The polluted marine environment affects its inhabitants
Our way of life has an impact on marine environments and the species that depend on them

Acute Chemical Pollution
Oil spills form as a result of massive spills of oil products at sea. The water is then covered with a large oil slick that will float to the surface. Numerous marine species, stuck in this slick, die asphyxiated.

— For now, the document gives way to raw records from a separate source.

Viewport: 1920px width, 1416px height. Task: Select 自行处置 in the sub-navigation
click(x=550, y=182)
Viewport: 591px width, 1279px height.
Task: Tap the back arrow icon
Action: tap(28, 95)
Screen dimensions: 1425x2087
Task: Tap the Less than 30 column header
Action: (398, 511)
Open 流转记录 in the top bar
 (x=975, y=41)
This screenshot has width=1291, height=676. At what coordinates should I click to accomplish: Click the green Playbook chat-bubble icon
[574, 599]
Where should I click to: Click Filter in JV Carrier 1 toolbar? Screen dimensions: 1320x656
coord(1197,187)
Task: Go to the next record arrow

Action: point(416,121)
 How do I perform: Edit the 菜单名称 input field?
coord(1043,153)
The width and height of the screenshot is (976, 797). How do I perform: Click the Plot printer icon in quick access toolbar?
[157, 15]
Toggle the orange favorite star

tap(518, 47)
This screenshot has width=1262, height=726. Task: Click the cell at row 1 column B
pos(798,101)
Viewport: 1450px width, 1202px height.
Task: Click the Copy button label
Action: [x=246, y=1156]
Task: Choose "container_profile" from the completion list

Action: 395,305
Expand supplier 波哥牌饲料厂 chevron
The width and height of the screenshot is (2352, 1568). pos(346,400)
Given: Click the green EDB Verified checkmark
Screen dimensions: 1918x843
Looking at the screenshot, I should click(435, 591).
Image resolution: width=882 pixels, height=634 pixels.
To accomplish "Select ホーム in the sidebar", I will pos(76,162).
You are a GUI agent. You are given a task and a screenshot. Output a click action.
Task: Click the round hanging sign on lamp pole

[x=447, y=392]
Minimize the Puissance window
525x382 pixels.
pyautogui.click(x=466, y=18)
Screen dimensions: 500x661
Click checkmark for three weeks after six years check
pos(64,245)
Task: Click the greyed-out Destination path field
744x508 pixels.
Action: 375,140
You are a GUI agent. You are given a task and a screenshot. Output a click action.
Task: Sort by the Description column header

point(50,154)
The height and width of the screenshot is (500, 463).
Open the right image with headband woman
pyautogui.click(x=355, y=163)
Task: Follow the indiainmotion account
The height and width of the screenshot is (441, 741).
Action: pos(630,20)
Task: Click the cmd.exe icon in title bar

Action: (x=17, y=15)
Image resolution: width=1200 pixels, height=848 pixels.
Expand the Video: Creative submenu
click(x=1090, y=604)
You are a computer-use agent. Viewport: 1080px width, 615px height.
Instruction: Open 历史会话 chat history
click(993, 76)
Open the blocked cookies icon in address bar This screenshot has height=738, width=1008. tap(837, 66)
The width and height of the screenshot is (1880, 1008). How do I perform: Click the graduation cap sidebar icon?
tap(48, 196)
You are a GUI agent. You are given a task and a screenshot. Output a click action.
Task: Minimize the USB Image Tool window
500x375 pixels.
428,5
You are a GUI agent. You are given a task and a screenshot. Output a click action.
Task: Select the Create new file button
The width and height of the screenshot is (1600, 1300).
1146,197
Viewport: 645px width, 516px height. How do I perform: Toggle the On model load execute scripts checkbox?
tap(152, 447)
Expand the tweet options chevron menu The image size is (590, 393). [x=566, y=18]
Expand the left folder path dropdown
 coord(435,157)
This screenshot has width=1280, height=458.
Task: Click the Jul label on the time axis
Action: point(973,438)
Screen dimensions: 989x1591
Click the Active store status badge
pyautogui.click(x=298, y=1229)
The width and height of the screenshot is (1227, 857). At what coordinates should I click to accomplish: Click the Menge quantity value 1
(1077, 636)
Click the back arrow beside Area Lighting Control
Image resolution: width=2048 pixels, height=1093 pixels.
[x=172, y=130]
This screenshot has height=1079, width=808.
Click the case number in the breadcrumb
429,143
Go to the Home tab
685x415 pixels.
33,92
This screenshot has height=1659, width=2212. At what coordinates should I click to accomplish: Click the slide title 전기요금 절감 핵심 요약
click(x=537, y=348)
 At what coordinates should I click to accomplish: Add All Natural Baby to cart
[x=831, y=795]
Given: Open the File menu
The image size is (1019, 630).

Chronic chemical pollution
It results from the presence in the oceans of toxic products of industrial, agricultural and urban origin. The oceans are the ultimate receptacle of atmospheric and terrestrial emissions. This pollution promotes multiple pathologies in birds and marine mammals.

Waste at Sea
This waste is mainly plastics. Most species are impacted: 94% of bird stomachs in the North Sea contain plastic and 86% of sea turtles ingest it, confusing it with jellyfish. In addition, this waste can hinder the animals by preventing them from moving around and feeding properly when they are not strangled to death.

Noise Pollution
Marine mammals depend on sounds for food, orientation, avoidance of predators and communication. In the oceans, maritime traffic, active sonar, seismic prospecting and the installation of offshore wind farms are sources of noise generation that interfere with marine mammals’ means of communication and prospecting and are the cause of behavioural changes and animal distribution.

Algal toxins
t is biological pollution. It is due to a disturbance of the ecosystem which causes a sudden and important development of algae containing toxins.